A regulation had already granted the army some degree of special powers because, according to Nehru, it was “fantastic to imagine that the Government of India is going to be terrorized…by Phizo and company.” In August 1958, the government sought to install these powers within an act, allowing officers to make arrests and conduct searches without warrants, and to open fire, “even to the causing of death,” upon anybody suspected of breaking the law.

For a divisive bill, the historian Srinath Raghavan informs me, the debates in Parliament were surprisingly short: two hours in the Lok Sabha on Aug. 18, and a few hours per day in the Rajya Saha on Aug. 25, 27 and 28. But even in these brief periods, parliamentarians staked out their positions and defended them with vehemence. The home minister, G. B. Pant, referring icily to “misguided Nagas … indulging in mischievous activities,” called the proposed act “a very simple measure.” It was not possible, he said, “over such a vast area to depute civil magistrates to accompany the armed forces wherever there may be trouble, because [trouble] happens unexpectedly.”

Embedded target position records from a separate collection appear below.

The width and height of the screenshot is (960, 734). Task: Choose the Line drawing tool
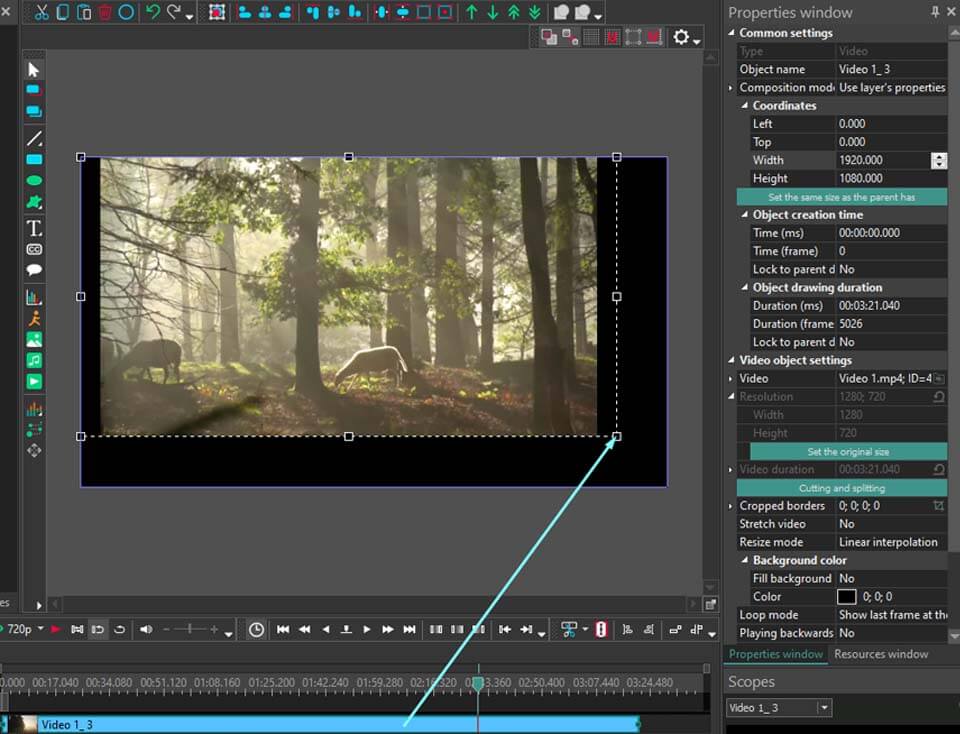pos(33,138)
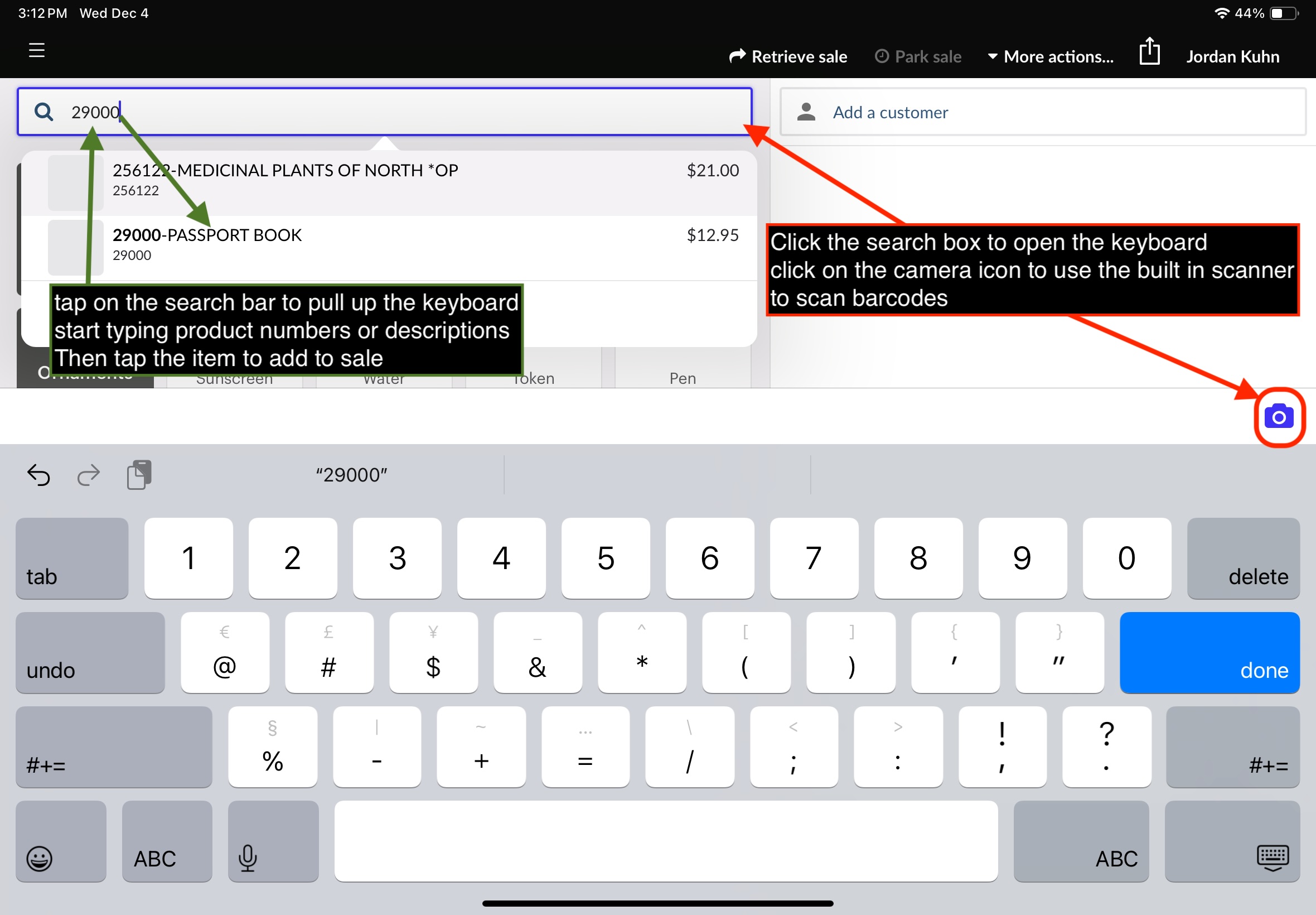1316x915 pixels.
Task: Open Retrieve sale in the top bar
Action: click(788, 56)
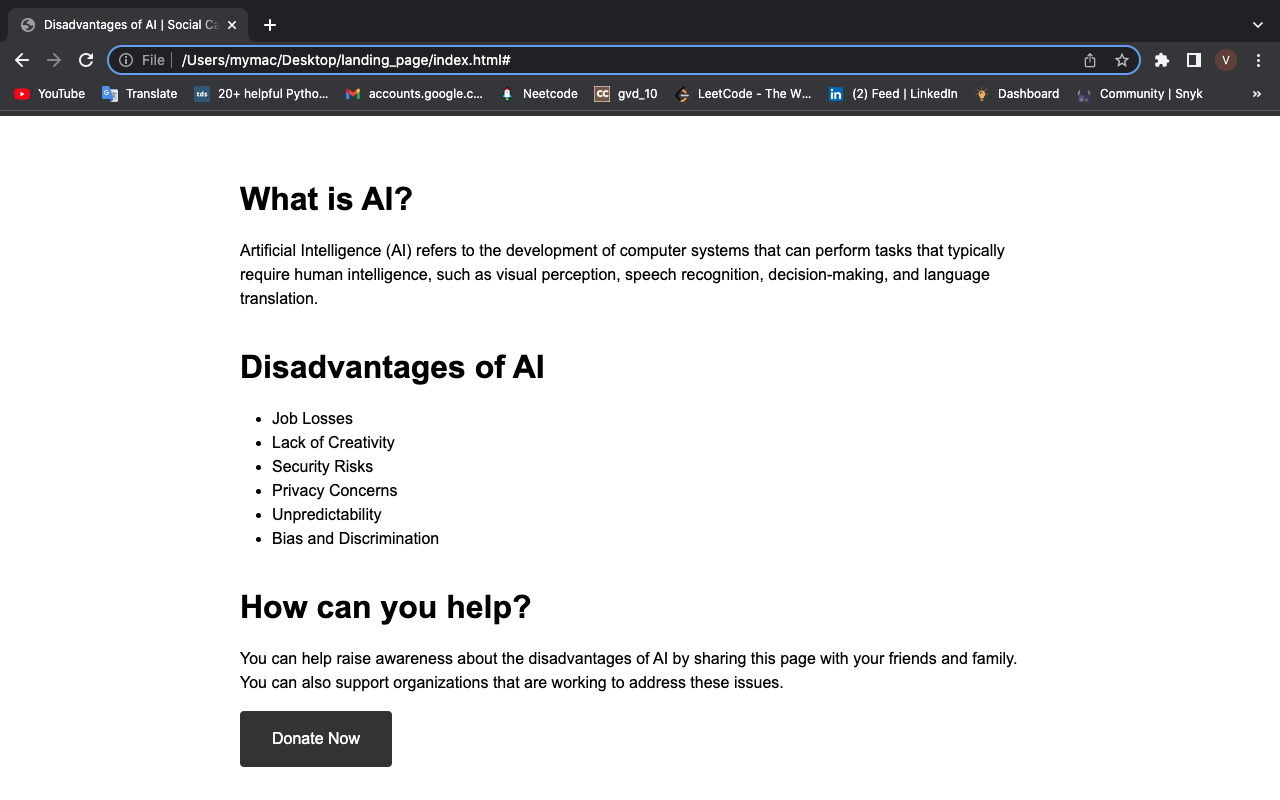
Task: Click the Donate Now button
Action: pyautogui.click(x=315, y=738)
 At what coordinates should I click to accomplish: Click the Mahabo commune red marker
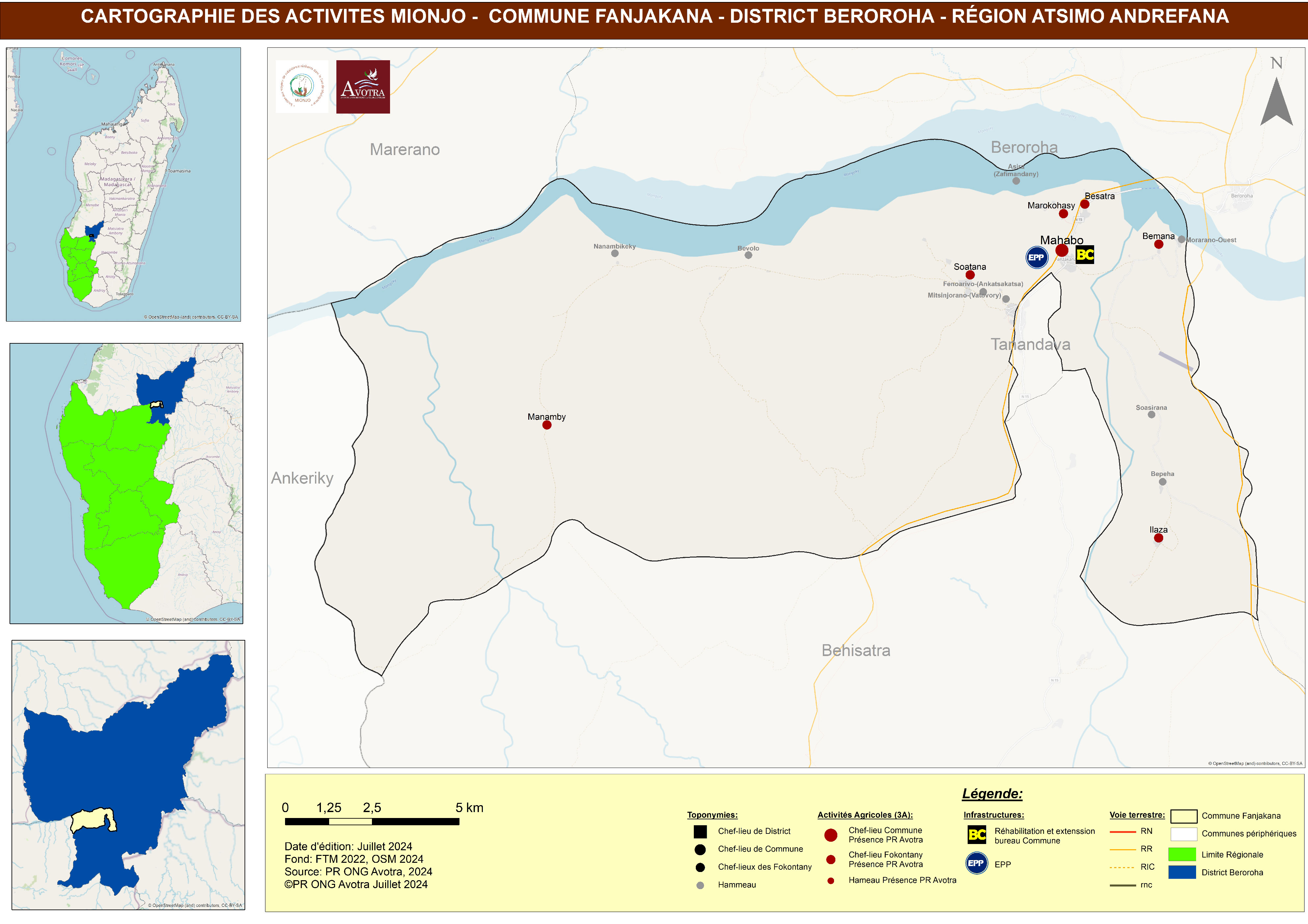(1061, 251)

Pant met fierce opposition. Some MPs accused the government of obfuscation on the precise nature of the Naga troubles. One Manipuri parliamentarian argued that his state’s residents were already being harassed enough by the army. Naushir Bharucha, of the Praja Socialist Party, quoted the bill’s focus on armed land forces and, laying the sarcasm thick, said: “That probably means that the government very mercifully has not permitted the air forces to shoot or strafe the area.”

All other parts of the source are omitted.